_What you have to do_. Copy each record exactly and skip its pictures.

*** Opening of Exercise material ***

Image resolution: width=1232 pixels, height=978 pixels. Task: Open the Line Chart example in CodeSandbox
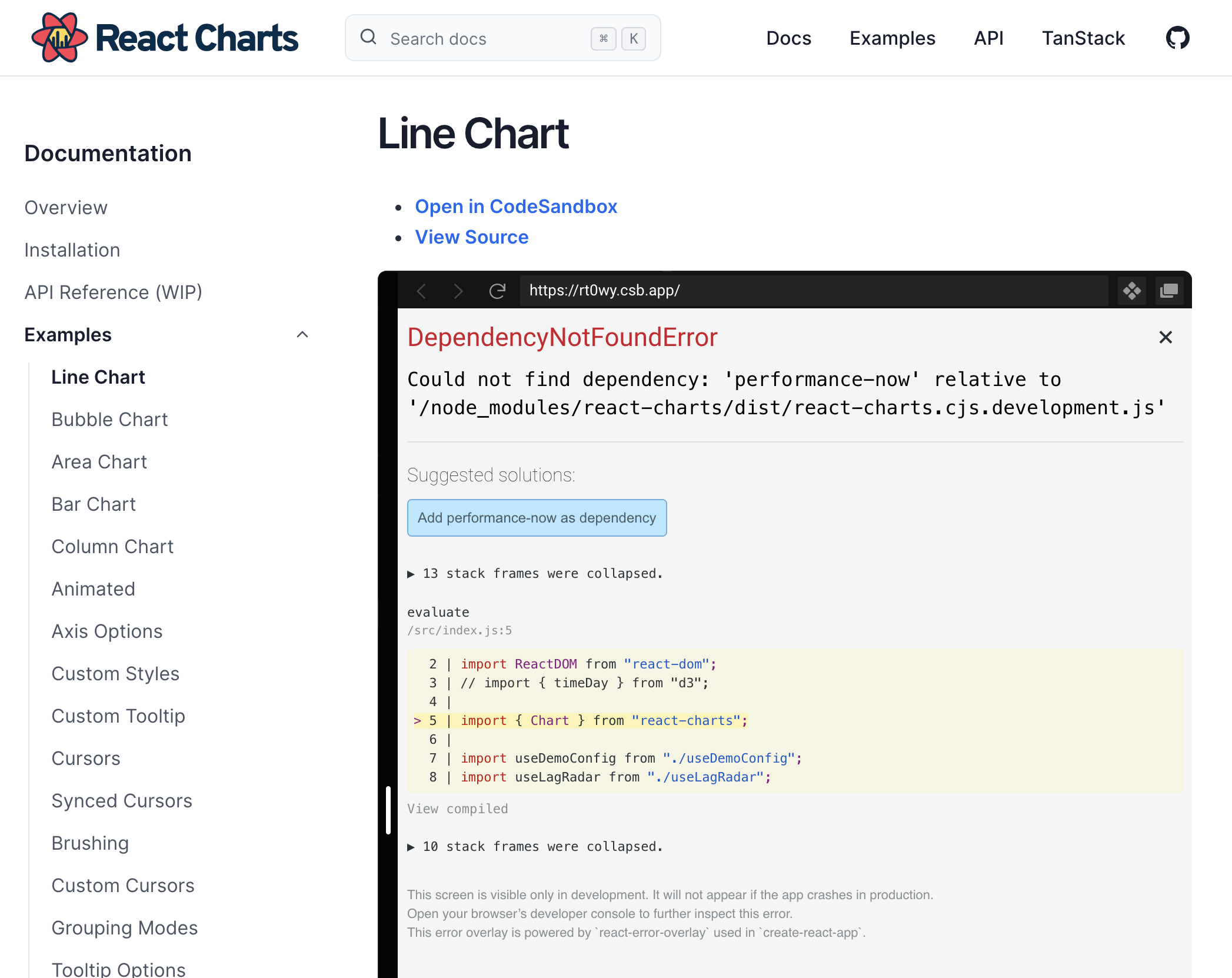[516, 207]
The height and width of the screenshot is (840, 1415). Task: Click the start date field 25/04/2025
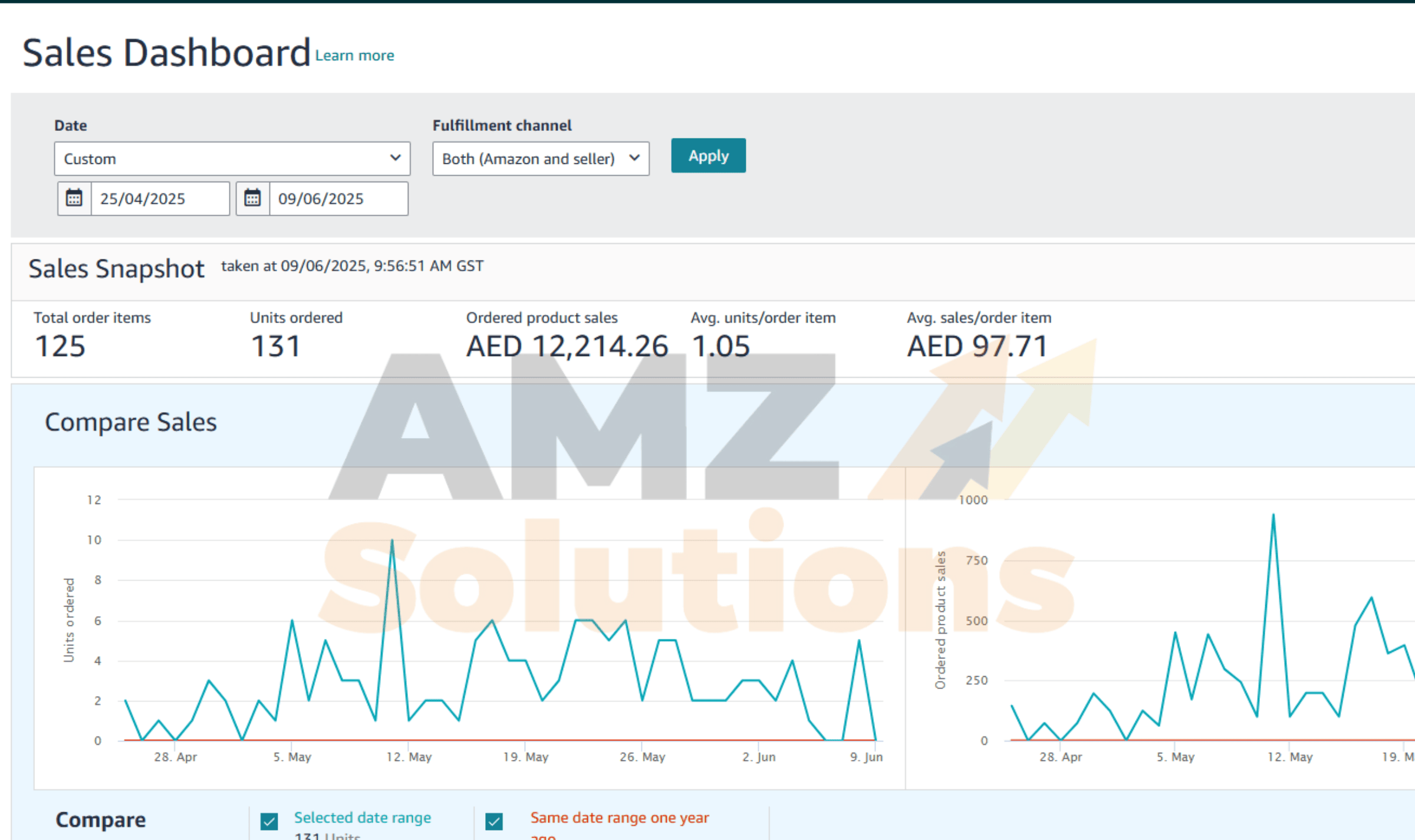coord(159,199)
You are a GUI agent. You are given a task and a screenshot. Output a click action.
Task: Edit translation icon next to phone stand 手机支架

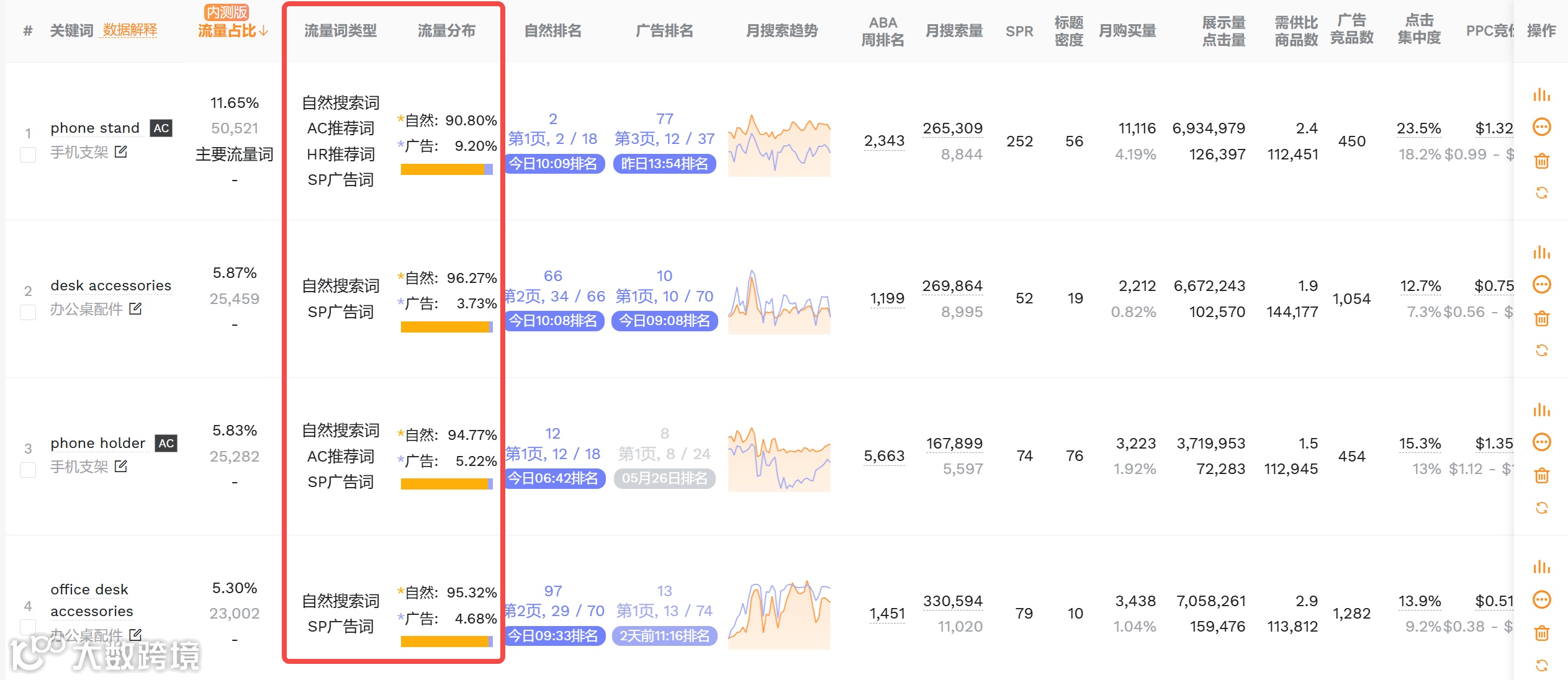121,151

*** Close of Exercise material ***

_Solution for this problem_.
Image resolution: width=1232 pixels, height=978 pixels. Task: Open the Line Chart example in CodeSandbox
[516, 207]
The height and width of the screenshot is (840, 1415). Task: Click the start date field 25/04/2025
coord(159,199)
You are a GUI agent. You are given a task and a screenshot. Output a click action.
Task: Edit translation icon next to phone stand 手机支架

121,151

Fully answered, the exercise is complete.